Let $[x:y]$ be the homogeneous coordinates on $\mathbb P^1$. Pick affine charts, $U_0 = \{ [1:z ] : z \in \mathbb A^1\}$ and $U_0 = \{ [w:1] : w \in \mathbb A^1$}. So $z = 1/w$ on the overlap.
Let's pick any meromorphic differential and find its corresponding divisor. If you're only interested in finding the divisor class up to linear equivalence, it doesn't matter which meromorphic differential you pick.
So how about $\omega = dz$? That seems like the most obvious choice.
Well, the expression $\omega = dz$ is valid in the $U_0$ patch. It has no zeroes or poles in $U_0$.

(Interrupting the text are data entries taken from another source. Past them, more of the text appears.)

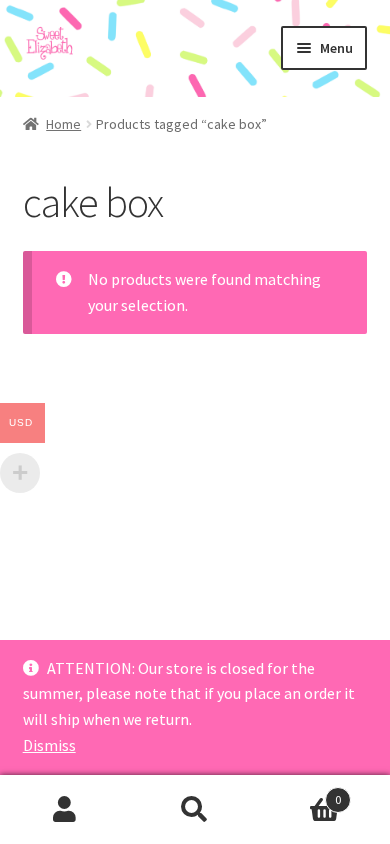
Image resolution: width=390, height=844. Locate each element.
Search (195, 810)
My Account (65, 810)
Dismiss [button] (49, 745)
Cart (300, 792)
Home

However, in the $U_1$ patch, $\omega = d(1/w) = - dw / w^2$. This has an order $2$ pole at $w = 0$.
Thus $v_{w=0}(\omega) = -2$.
[Let me spell out in more detail how to find the valuation of a differential at a point $p$. Let $t$ be any local parameter at $p$. Try to write your differential as $\omega = \alpha(t) dt$, where $\alpha(t)$ is a function in the local ring at $p$. Then find the valuation of $\alpha(t)$. In the example above, $w$ is a local parameter at $w = 0$. Writing $\omega = (-1/w^2)dw$, the $t$ in this example is $w$ and the $\alpha$ is $-1/w^2$. And $-1/w^2$ has valuation $-2$.
To give you a slightly more non-trivial example, suppose the curve is the parabola $V(y-x^2) \subset \mathbb A^2$ and you want to find the valuation of $\omega = ydy$ at $(0,0)$. Here, $x$ is a local parameter but $y$ is not. So you write $\omega = (x^2) d(x^2) = (x^2 ) (2xdx) = 2x^3 dx$. Then you take the valuation of $2x^3$, which is 3.]
Anyway, back to differentials on $\mathbb P^1$. Perhaps you're now wondering what happens if we pick a different $\omega$. Let's try it. How about $\omega = z dz = - dw/ w^3$? This has a single zero at $z = 0$ and a triple pole at $w = 0$. Notice that the degree of the divisor associated to my new $\omega$ is $1 - 3 = -2$, agreeing with the degree for our previous choice, $\omega = dz$. This is how it should be. You expect divisors associated to any two choices of meromorphic differential to be linearly equivalent. Indeed, two divisors on $\mathbb P^1$ are linearly equivalent if and only if they have the same degree.
If you're wondering what a differential actually is, the most practical advice I can give is not to worry. I just think of a differential as a formal expression of the form $f_1 dg_1 + \dots + f_n dg_n$ where $f_i$ and $g_i$ are functions on the curve. You manipulate these formal expressions using the rules that (i) $dc = 0$ for any constant $c$, (ii) $d(f+g) = df+ dg$ and (iii) $d(fg) = fdg + gdf$. These formal expressions are called Kahler differentials, and Hartshorne uses them.